» DATASET CONTENT:
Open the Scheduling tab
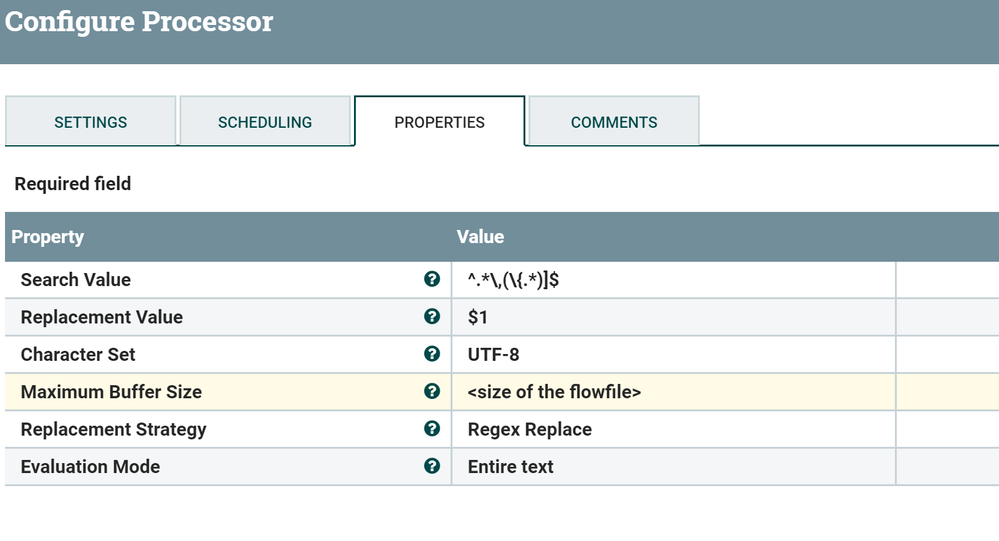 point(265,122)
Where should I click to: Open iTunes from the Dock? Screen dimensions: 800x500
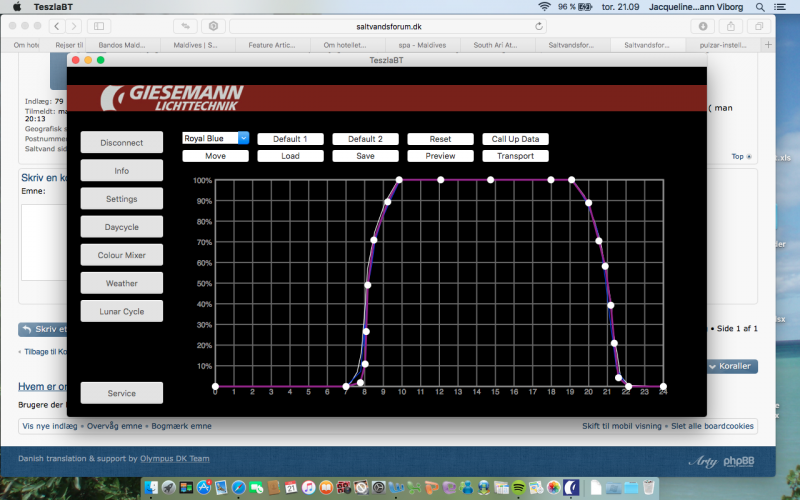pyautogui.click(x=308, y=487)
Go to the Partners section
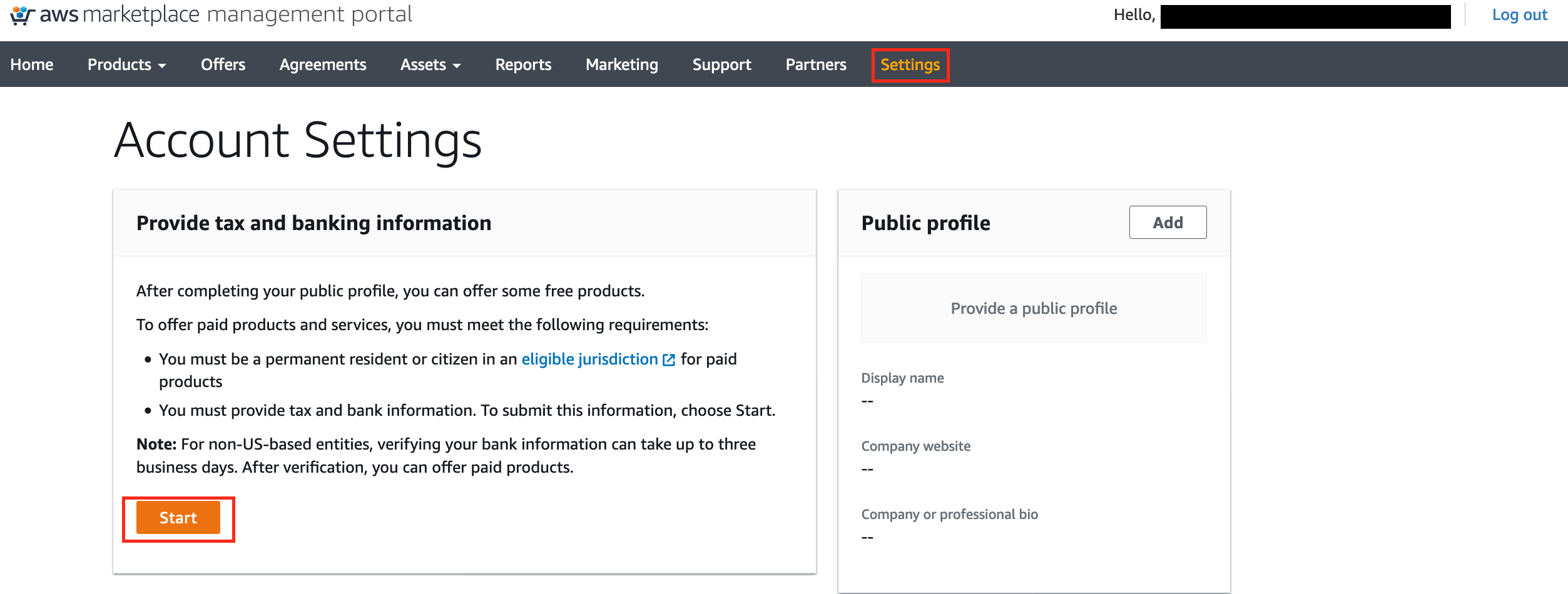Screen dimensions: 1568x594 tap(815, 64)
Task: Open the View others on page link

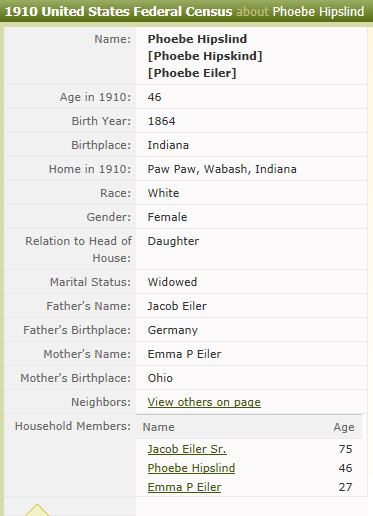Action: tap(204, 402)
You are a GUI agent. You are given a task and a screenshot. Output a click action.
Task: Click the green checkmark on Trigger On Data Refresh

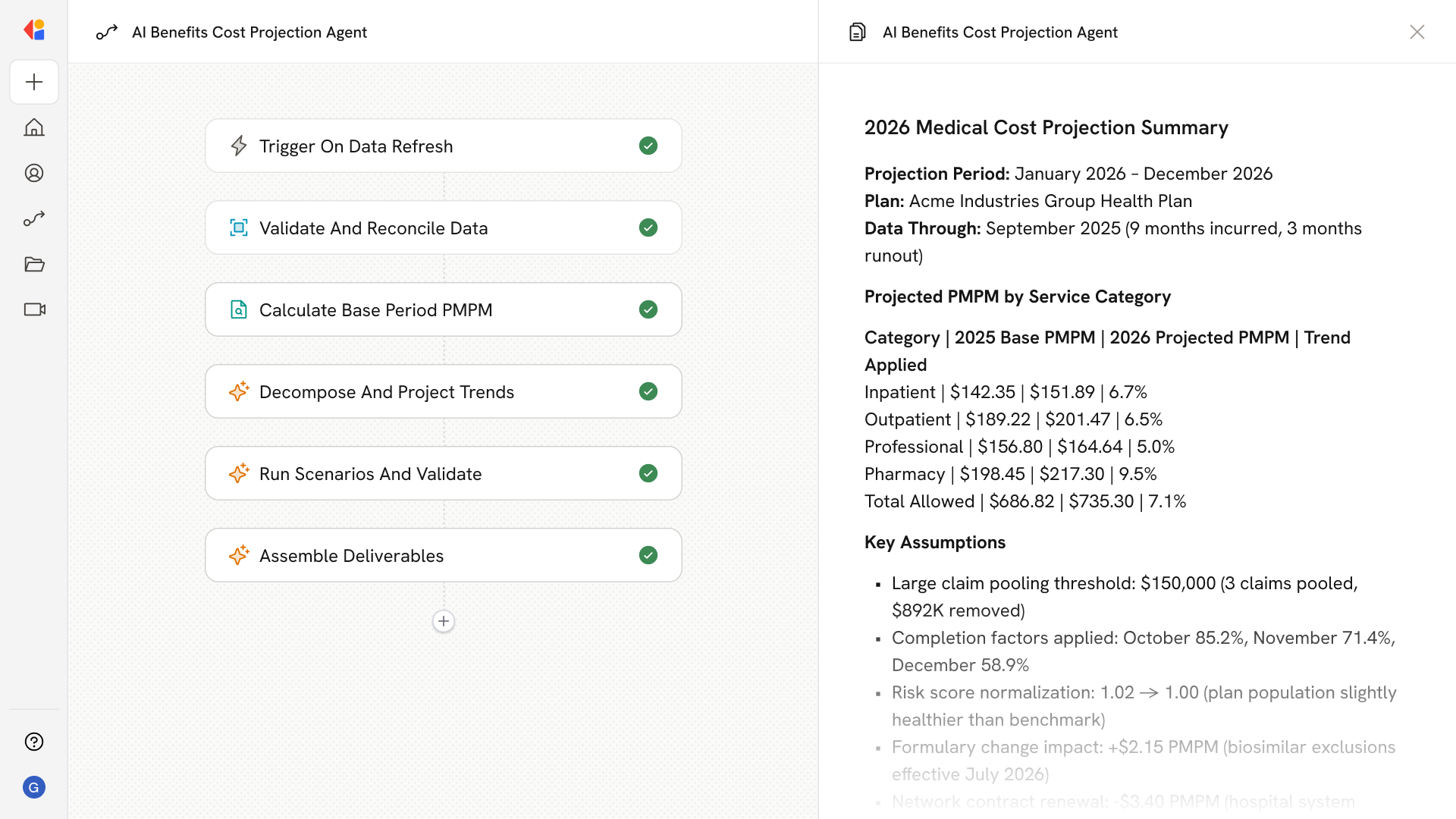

» EXERCISE: Count the lines in the records above that contain the word "Open", and reply with only the number.

» RESULT: 3